The Australian Safeguards Office
The Australian Safeguards Office operates the system of bilateral safeguards applying to Australian uranium exports based on customer countries being parties to the NPT. It also administers the domestic safeguards system required by Australia's own NPT agreement with the IAEA.
In addition, ASO keeps account of nuclear material and associated items in Australia through its administration of our own Nuclear Non-Proliferation (Safeguards) Act 1987. It provides information to the IAEA on all nuclear material in Australia which is subject to safeguards, as well as on uranium exports.
Australia has in place an accounting system that follows uranium from the time it is produced and packed for export, to the time it is reprocessed or stored as nuclear waste, anywhere in the world. It also includes plutonium which is in the spent fuel.
All documentation relating to Australian obligated nuclear material (AONM) is carefully monitored and any apparent discrepancies are taken up with the country concerned. There have been no unreconciled differences in accounting for AONM.
This system operates in addition to safeguards applied by the IAEA which keep track of the movement of nuclear materials through overseas facilities and verify inventories.
Each year the ASO reports to the Australian Parliament on its activities and its accounts of nuclear materials.
Movement of Australian-origin uranium around the world
A typical contract for the sale of Australian uranium oxide concentrate to an electricity generating utility in say West Germany, could first entail shipment to the USA for conversion to uranium hexafluoride. The equivalent quantity of uranium hexafluoride might then be sent from USA to the UK for enrichment, and then on to a fuel fabrication plant in West Germany to be turned into uranium dioxide, before going into the core of a reactor owned by the utility with whom the sale was originally contracted. Later, the spent fuel from the reactor may go to the UK or France for reprocessing.
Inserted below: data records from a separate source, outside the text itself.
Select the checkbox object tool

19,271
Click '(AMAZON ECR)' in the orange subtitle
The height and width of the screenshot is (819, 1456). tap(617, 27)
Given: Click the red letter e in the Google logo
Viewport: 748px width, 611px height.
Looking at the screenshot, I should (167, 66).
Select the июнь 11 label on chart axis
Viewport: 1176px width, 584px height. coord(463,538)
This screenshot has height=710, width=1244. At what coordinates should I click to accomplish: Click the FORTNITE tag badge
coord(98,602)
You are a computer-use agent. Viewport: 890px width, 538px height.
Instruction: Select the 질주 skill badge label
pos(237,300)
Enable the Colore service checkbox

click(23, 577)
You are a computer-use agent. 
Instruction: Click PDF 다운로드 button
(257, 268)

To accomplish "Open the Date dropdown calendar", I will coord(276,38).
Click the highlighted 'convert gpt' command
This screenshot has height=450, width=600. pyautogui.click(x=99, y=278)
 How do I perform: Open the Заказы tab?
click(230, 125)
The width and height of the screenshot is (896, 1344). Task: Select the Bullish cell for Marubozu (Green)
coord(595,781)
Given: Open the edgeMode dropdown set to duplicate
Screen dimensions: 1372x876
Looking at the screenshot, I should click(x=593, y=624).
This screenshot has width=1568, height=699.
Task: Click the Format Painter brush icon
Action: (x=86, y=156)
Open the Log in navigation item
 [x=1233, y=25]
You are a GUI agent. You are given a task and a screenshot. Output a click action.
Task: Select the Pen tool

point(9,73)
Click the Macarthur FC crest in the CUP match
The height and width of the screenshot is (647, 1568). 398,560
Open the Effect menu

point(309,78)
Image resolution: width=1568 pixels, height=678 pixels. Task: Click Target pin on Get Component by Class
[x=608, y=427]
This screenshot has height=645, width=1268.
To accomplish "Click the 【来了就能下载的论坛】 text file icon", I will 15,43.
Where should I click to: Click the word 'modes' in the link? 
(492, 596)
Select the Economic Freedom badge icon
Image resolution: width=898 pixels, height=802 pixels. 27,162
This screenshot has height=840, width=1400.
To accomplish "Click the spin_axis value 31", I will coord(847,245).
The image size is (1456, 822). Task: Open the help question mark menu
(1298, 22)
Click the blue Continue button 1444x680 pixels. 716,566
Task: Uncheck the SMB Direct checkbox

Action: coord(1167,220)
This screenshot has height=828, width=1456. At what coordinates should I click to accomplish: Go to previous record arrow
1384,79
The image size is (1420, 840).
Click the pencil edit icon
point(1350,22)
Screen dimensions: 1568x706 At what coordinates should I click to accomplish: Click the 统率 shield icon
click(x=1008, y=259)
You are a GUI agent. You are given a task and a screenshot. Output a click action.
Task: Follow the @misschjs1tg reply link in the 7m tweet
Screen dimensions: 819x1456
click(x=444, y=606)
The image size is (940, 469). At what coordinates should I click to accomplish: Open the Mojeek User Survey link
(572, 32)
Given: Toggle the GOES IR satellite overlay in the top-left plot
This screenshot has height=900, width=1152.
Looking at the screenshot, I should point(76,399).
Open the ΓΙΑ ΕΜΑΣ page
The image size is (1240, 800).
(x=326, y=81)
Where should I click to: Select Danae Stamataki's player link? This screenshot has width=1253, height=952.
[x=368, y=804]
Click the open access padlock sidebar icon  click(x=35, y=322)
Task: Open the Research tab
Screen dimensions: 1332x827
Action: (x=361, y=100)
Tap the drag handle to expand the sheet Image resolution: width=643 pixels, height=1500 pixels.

When uranium goes through a continuous process such as conversion or enrichment, it is not possible to distinguish Australian-origin atoms of uranium from atoms of uranium supplied by other countries. The only way to track the quantity of Australian-origin uranium is to use accounting principles, so ensuring that there is no loss of nuclear material during transportation and processing.
Other Sources of Nuclear Fuel
Australia's main competitor in international uranium markets is Canada. Though Canada's geological reserves of uranium are very much less than Australia's, it supplies one third of the market compared with Australia's one tenth.
In the late 1990s Australia will have another competitor, in many ways much more welcome, as military uranium comes on to the civil market. Weapons-grade uranium has been enriched to more than 90% U-235 and must be diluted about 1:30 with natural uranium (0.7% U-235) or depleted uranium (0.3% U-235). This will mean that progressively Russian and other stockpiles of weapons material are used to produce electricity.
Weapons-grade plutonium may also be diluted and used to make electricity, either as part of mixed oxide fuel (MOX) or in special reactors designed to "burn" it.